== WHAT YOU ARE ASKED TO DO ==
Can you rewrite the listing starting with the line containing "The height and width of the screenshot is (552, 800)." and going on through the line containing "point(78,188)", replacing "Instruction" with "Command" and leaving everything else unchanged? Return only those lines.

BEGIN

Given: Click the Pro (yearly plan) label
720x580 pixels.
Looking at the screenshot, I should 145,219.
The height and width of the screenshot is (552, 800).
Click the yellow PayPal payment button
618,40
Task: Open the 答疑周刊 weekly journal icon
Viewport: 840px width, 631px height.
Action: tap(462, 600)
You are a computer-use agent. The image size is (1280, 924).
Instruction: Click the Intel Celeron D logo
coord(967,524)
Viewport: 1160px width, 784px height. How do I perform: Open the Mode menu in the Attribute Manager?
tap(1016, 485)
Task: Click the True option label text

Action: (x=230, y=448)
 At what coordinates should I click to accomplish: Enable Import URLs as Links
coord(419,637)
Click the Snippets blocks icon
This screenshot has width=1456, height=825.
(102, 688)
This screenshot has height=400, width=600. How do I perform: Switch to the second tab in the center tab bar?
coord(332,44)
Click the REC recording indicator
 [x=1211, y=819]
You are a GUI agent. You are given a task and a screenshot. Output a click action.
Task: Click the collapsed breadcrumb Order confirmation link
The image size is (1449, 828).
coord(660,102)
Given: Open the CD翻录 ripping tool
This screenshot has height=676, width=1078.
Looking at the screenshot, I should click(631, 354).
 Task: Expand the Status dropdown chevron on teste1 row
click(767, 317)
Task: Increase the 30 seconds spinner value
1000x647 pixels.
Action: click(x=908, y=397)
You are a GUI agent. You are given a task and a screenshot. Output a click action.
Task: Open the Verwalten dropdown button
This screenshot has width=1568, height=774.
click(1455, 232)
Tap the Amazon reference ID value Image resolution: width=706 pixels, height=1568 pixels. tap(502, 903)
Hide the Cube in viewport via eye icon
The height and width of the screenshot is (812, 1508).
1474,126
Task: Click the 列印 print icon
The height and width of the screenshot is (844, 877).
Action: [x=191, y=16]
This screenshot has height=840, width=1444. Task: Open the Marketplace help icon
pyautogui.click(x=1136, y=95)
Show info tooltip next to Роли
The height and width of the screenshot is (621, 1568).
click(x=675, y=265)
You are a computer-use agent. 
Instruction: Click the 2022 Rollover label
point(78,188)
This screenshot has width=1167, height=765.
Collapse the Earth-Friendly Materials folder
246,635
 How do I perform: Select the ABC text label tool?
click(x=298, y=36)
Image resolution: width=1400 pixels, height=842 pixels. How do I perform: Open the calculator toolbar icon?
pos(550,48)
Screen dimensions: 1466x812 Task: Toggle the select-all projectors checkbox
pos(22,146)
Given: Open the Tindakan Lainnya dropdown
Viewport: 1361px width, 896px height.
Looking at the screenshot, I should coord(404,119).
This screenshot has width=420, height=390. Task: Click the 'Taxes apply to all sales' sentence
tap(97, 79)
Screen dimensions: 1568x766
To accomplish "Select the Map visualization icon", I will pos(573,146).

END

== ANSWER TO THIS PROBLEM ==
The height and width of the screenshot is (552, 800).
Click the yellow PayPal payment button
618,40
Task: Open the 答疑周刊 weekly journal icon
Viewport: 840px width, 631px height.
Action: tap(462, 600)
You are a computer-use agent. The image size is (1280, 924).
Command: Click the Intel Celeron D logo
coord(967,524)
Viewport: 1160px width, 784px height. How do I perform: Open the Mode menu in the Attribute Manager?
tap(1016, 485)
Task: Click the True option label text

Action: (x=230, y=448)
 At what coordinates should I click to accomplish: Enable Import URLs as Links
coord(419,637)
Click the Snippets blocks icon
This screenshot has width=1456, height=825.
(102, 688)
This screenshot has height=400, width=600. How do I perform: Switch to the second tab in the center tab bar?
coord(332,44)
Click the REC recording indicator
 [x=1211, y=819]
You are a GUI agent. You are given a task and a screenshot. Output a click action.
Task: Click the collapsed breadcrumb Order confirmation link
The image size is (1449, 828).
coord(660,102)
Given: Open the CD翻录 ripping tool
This screenshot has height=676, width=1078.
Looking at the screenshot, I should click(631, 354).
 Task: Expand the Status dropdown chevron on teste1 row
click(767, 317)
Task: Increase the 30 seconds spinner value
1000x647 pixels.
Action: click(x=908, y=397)
You are a GUI agent. You are given a task and a screenshot. Output a click action.
Task: Open the Verwalten dropdown button
This screenshot has width=1568, height=774.
click(1455, 232)
Tap the Amazon reference ID value Image resolution: width=706 pixels, height=1568 pixels. tap(502, 903)
Hide the Cube in viewport via eye icon
The height and width of the screenshot is (812, 1508).
1474,126
Task: Click the 列印 print icon
The height and width of the screenshot is (844, 877).
Action: [x=191, y=16]
This screenshot has height=840, width=1444. Task: Open the Marketplace help icon
pyautogui.click(x=1136, y=95)
Show info tooltip next to Роли
The height and width of the screenshot is (621, 1568).
click(x=675, y=265)
You are a computer-use agent. 
Command: Click the 2022 Rollover label
point(78,188)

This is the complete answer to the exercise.